[Entries drawn from a collection]
## BEGIN
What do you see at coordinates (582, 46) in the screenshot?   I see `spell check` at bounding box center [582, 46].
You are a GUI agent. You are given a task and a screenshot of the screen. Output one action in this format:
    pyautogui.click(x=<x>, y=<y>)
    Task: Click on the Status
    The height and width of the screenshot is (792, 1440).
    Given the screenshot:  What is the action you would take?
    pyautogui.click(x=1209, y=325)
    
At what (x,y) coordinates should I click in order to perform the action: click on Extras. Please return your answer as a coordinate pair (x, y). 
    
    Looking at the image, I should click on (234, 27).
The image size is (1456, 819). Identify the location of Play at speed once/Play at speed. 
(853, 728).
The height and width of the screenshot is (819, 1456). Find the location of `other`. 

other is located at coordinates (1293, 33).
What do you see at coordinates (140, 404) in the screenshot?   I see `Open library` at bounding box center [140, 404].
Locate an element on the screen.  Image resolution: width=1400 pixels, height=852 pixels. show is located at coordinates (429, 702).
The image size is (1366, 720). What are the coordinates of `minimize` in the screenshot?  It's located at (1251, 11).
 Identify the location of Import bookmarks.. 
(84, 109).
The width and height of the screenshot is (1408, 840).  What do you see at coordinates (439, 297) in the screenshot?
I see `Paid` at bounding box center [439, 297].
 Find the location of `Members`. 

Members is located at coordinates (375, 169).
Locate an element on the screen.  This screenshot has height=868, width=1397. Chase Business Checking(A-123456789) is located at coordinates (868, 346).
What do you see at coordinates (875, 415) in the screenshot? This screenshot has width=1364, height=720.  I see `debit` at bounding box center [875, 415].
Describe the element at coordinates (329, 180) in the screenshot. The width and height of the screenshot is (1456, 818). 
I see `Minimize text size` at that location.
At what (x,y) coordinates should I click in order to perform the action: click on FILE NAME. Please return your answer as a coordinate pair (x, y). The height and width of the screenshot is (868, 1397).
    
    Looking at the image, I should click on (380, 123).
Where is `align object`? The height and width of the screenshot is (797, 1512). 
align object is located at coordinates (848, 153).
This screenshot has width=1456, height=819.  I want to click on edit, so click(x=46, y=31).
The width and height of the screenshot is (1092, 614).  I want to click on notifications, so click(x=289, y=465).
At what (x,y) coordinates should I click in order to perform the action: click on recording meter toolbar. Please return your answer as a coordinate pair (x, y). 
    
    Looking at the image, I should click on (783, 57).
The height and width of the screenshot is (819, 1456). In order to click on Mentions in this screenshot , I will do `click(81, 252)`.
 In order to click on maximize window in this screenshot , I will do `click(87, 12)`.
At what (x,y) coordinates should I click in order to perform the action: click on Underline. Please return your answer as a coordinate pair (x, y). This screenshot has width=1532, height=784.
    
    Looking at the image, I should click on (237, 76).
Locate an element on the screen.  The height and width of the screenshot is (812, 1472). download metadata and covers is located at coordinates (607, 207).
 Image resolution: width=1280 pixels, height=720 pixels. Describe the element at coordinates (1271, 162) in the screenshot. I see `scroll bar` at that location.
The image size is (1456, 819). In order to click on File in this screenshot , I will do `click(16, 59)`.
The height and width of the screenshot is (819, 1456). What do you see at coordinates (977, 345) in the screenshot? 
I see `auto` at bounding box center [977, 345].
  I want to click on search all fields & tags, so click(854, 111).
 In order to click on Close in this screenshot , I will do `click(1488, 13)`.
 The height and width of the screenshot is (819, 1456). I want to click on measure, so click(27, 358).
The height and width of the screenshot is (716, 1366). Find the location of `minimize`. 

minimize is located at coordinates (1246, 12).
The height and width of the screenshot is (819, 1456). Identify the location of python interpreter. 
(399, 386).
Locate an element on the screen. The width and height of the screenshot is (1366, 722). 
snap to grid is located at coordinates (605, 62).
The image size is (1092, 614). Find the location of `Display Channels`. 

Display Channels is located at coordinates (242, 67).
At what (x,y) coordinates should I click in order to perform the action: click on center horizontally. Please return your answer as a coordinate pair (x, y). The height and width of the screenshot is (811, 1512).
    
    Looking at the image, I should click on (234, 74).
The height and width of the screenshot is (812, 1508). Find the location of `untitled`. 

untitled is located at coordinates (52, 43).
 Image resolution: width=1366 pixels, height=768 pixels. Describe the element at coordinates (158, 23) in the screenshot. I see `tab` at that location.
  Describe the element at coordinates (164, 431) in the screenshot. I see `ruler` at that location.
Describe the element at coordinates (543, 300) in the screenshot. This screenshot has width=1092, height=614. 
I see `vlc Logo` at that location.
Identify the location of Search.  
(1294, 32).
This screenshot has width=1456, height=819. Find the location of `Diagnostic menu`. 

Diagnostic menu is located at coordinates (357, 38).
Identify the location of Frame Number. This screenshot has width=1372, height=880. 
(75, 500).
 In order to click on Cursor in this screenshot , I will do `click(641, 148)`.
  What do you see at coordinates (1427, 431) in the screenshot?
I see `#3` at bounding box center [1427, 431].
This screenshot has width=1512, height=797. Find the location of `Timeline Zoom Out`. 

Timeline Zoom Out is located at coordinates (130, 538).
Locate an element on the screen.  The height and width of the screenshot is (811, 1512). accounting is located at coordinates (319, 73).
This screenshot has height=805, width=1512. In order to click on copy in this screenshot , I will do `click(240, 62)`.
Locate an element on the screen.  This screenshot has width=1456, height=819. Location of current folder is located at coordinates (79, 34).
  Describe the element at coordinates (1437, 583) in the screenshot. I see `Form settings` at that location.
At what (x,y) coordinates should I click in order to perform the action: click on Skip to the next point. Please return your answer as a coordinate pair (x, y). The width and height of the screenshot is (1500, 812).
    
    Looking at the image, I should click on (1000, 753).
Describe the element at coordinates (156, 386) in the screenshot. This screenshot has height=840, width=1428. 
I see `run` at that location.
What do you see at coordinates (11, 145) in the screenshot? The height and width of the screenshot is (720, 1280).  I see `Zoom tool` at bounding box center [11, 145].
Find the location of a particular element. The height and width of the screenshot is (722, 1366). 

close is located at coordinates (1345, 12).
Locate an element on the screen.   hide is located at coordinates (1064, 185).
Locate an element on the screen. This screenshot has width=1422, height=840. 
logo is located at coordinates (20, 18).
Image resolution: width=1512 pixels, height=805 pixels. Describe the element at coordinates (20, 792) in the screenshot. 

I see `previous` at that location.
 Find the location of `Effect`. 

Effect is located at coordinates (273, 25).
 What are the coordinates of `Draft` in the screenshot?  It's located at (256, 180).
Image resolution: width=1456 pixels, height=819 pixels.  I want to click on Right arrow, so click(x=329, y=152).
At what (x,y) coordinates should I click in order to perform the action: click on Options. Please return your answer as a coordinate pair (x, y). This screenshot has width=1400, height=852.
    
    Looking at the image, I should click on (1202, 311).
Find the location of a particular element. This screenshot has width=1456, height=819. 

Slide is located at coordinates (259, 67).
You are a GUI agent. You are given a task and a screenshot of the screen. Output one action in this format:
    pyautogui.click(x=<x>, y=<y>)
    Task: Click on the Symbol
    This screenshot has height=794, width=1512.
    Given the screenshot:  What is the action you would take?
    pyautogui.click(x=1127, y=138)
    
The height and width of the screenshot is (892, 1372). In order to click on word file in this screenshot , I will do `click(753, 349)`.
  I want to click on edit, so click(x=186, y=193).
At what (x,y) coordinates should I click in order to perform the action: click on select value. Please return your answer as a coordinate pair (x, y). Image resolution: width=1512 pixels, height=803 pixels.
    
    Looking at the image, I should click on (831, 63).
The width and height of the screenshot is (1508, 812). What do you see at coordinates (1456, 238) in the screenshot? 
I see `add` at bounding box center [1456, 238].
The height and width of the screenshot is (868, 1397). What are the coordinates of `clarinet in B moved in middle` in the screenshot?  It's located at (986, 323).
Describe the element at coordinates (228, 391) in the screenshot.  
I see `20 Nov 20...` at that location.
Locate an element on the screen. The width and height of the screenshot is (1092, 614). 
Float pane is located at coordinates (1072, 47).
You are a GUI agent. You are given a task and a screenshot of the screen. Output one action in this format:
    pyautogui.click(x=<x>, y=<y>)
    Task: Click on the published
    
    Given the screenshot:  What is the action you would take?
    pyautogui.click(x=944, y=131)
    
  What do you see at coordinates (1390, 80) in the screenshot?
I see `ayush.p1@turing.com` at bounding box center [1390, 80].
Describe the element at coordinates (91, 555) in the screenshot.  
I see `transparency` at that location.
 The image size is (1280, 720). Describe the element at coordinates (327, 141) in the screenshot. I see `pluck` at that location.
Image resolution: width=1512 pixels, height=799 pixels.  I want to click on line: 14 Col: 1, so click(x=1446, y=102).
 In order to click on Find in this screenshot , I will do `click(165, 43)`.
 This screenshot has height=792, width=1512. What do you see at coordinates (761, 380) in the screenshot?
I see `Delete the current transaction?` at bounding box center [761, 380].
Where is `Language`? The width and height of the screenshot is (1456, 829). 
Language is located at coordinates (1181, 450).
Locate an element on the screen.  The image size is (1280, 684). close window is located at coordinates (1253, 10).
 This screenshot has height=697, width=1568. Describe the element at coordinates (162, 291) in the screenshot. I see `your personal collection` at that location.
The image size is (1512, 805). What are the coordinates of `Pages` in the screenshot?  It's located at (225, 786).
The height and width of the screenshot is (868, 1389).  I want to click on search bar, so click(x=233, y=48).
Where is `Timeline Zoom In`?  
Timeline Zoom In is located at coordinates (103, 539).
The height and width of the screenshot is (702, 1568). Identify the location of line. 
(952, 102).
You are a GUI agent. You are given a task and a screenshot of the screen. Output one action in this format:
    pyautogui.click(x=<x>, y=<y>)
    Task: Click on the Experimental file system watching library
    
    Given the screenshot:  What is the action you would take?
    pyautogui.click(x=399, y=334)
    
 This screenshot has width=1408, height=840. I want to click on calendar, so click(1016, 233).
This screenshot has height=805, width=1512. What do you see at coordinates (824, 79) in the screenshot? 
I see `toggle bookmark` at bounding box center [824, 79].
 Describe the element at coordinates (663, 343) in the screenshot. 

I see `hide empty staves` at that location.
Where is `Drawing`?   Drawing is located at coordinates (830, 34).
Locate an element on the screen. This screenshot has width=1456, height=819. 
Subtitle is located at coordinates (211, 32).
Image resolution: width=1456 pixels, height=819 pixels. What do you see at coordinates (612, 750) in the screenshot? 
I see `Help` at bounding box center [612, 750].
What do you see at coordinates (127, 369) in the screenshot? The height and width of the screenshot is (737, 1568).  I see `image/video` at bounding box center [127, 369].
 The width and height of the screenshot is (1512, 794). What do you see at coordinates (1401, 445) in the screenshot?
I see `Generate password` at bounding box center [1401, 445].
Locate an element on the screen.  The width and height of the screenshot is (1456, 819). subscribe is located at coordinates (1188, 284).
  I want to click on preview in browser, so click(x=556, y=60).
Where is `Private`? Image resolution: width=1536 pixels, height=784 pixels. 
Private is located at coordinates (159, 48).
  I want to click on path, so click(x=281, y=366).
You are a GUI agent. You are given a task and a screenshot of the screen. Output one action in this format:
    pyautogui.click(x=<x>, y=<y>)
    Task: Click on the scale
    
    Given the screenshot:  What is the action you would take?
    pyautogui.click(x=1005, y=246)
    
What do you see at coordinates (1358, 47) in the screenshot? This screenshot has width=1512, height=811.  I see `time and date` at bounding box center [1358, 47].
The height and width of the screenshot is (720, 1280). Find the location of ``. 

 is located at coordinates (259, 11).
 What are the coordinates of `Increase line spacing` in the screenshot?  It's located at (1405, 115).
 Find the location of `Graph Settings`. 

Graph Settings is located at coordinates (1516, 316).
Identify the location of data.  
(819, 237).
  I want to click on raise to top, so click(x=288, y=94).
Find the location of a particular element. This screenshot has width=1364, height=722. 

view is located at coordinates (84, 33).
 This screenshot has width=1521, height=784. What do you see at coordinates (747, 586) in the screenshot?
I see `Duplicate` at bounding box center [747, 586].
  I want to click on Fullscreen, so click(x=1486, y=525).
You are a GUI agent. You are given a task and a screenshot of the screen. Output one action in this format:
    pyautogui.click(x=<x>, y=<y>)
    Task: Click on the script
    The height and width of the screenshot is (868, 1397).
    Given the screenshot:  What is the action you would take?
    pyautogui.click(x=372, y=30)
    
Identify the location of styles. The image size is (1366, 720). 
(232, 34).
## END
→ Task brief
Copy out everything from the start of the rows down to the line containing "center [439, 297].", with both ends included.

→ Task response
What do you see at coordinates (582, 46) in the screenshot?   I see `spell check` at bounding box center [582, 46].
You are a GUI agent. You are given a task and a screenshot of the screen. Output one action in this format:
    pyautogui.click(x=<x>, y=<y>)
    Task: Click on the Status
    The height and width of the screenshot is (792, 1440).
    Given the screenshot:  What is the action you would take?
    pyautogui.click(x=1209, y=325)
    
At what (x,y) coordinates should I click in order to perform the action: click on Extras. Please return your answer as a coordinate pair (x, y). 
    
    Looking at the image, I should click on (234, 27).
The image size is (1456, 819). Identify the location of Play at speed once/Play at speed. 
(853, 728).
The height and width of the screenshot is (819, 1456). Find the location of `other`. 

other is located at coordinates (1293, 33).
What do you see at coordinates (140, 404) in the screenshot?   I see `Open library` at bounding box center [140, 404].
Locate an element on the screen.  Image resolution: width=1400 pixels, height=852 pixels. show is located at coordinates (429, 702).
The image size is (1366, 720). What are the coordinates of `minimize` in the screenshot?  It's located at (1251, 11).
 Identify the location of Import bookmarks.. 
(84, 109).
The width and height of the screenshot is (1408, 840).  What do you see at coordinates (439, 297) in the screenshot?
I see `Paid` at bounding box center [439, 297].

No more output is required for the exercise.